Importation of Silk Act 1463
- Parliament of England
- Long title: Whosoever shall bring into this realm any wrought silk to be sold, concerning the mystery of silk-workers, shall forfeit the same, and x. li.
- Citation: 3 Edw. 4. c. 3
- Territorial extent: England and Wales; Ireland;

Dates
- Royal assent: 29 April 1463
- Commencement: 29 April 1463
- Repealed: 24 June 1822

Other legislation
- Repealed by: Repeal of Acts Concerning Importation Act 1822
- Relates to: Exportation Act 1463; Importation Act 1463; Importation (No. 2) Act 1463; Statute Law Revision Act 1863; Statute Law (Ireland) Revision Act 1872;

Status: Repealed

Text of statute as originally enacted

= Importation of Silk Act 1463 =

Act of the Parliament of England

The Importation of Silk Act 1463 (3 Edw. 4. c. 3) was an act of the Parliament of England passed during the reign of Edward IV that prohibited the importation of foreign-made silk in order to protect the English silk industry located in London.
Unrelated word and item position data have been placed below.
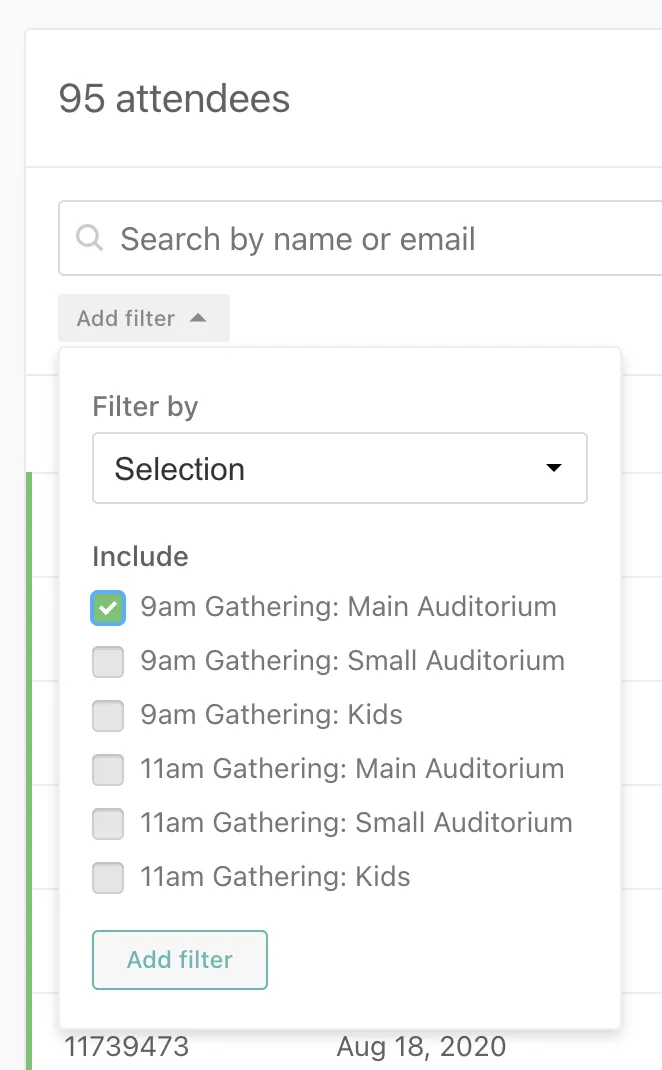Image resolution: width=662 pixels, height=1070 pixels.
Task: Check the 11am Gathering: Main Auditorium box
Action: pyautogui.click(x=108, y=769)
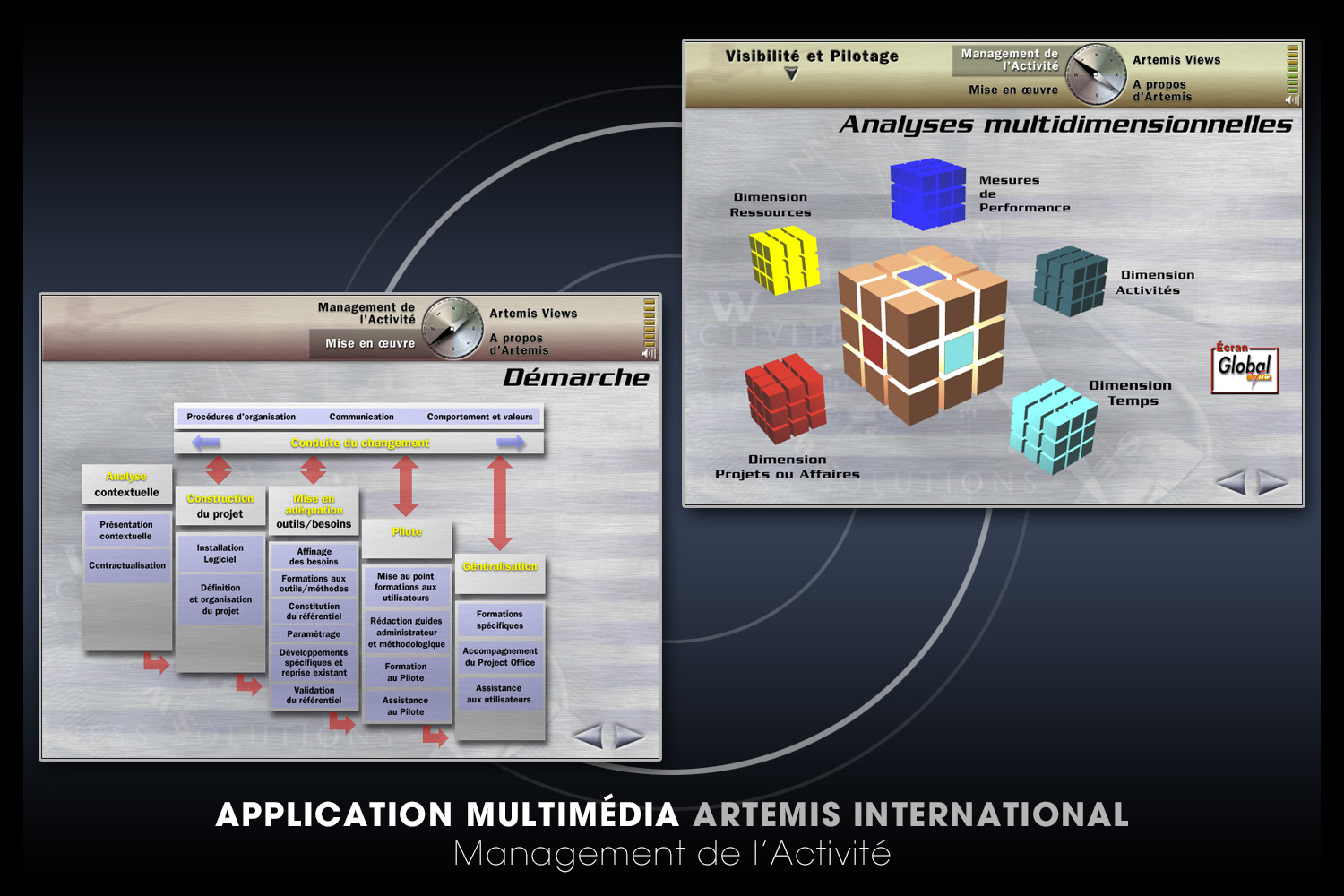Image resolution: width=1344 pixels, height=896 pixels.
Task: Toggle sound in the Analyses multidimensionnelles screen
Action: (x=1292, y=99)
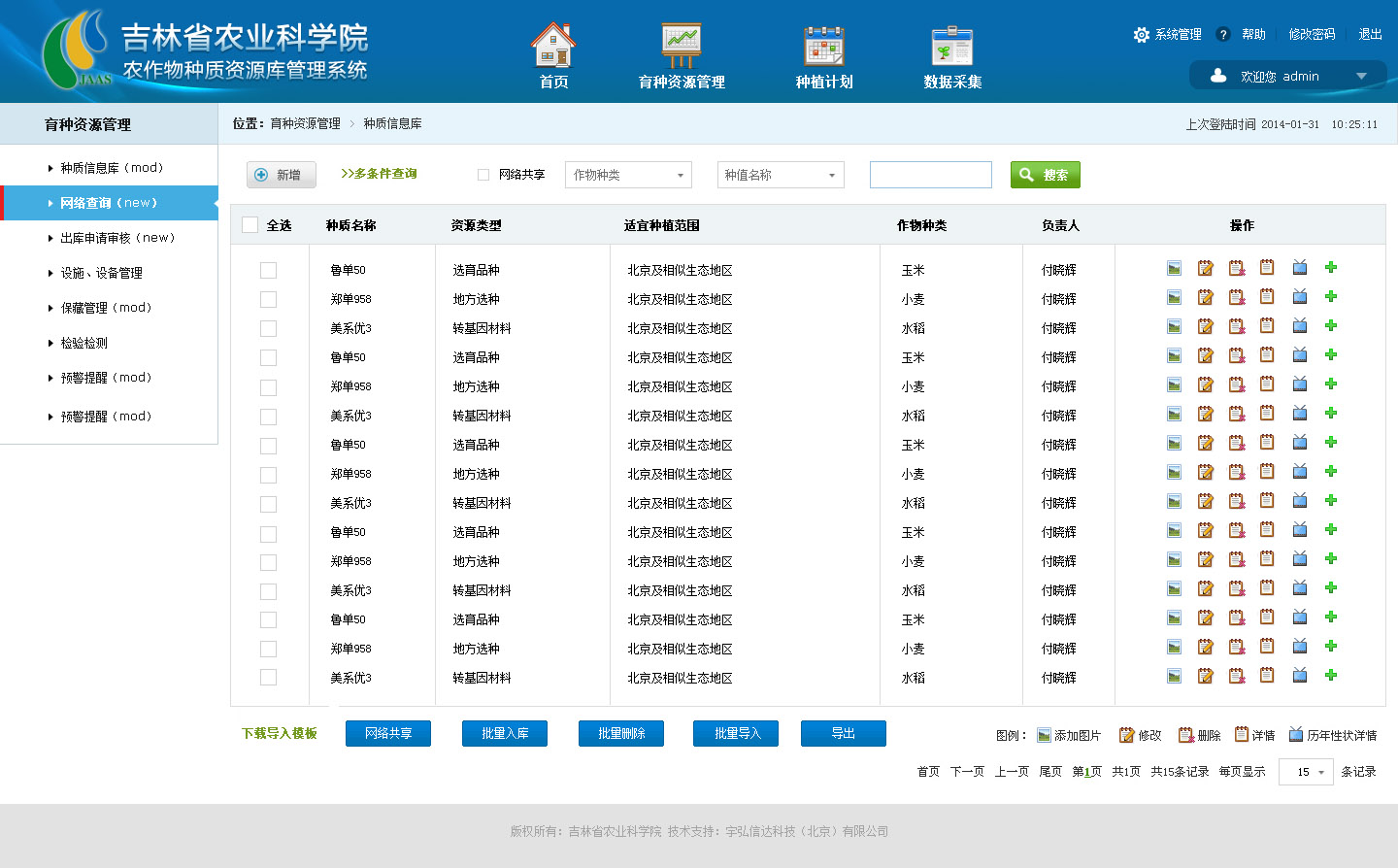Image resolution: width=1398 pixels, height=868 pixels.
Task: Open the details icon in the last table row
Action: pos(1267,676)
== Subsequent developments ==
The act was extended to Ireland by Poynings' Law 1495 (10 Hen. 7. c. 22 (I)).

The whole act was repealed by section 1 of the Repeal of Acts Concerning Importation Act 1822 (3 Geo. 4. c. 41).

The whole of 3 Edw. 4, including this act (which had already been repealed), was repealed for England and Wales by section 1 of, and the schedule to, the Statute Law Revision Act 1863 (26 & 27 Vict. c. 125), which came into force on 28 July 1863.

The whole of 3 Edw. 4, including this act (which had already been repealed), was repealed for Ireland by section 1 of, and the schedule to, the Statute Law (Ireland) Revision Act 1872 (35 & 36 Vict. c. 98), which came into force on 10 August 1872.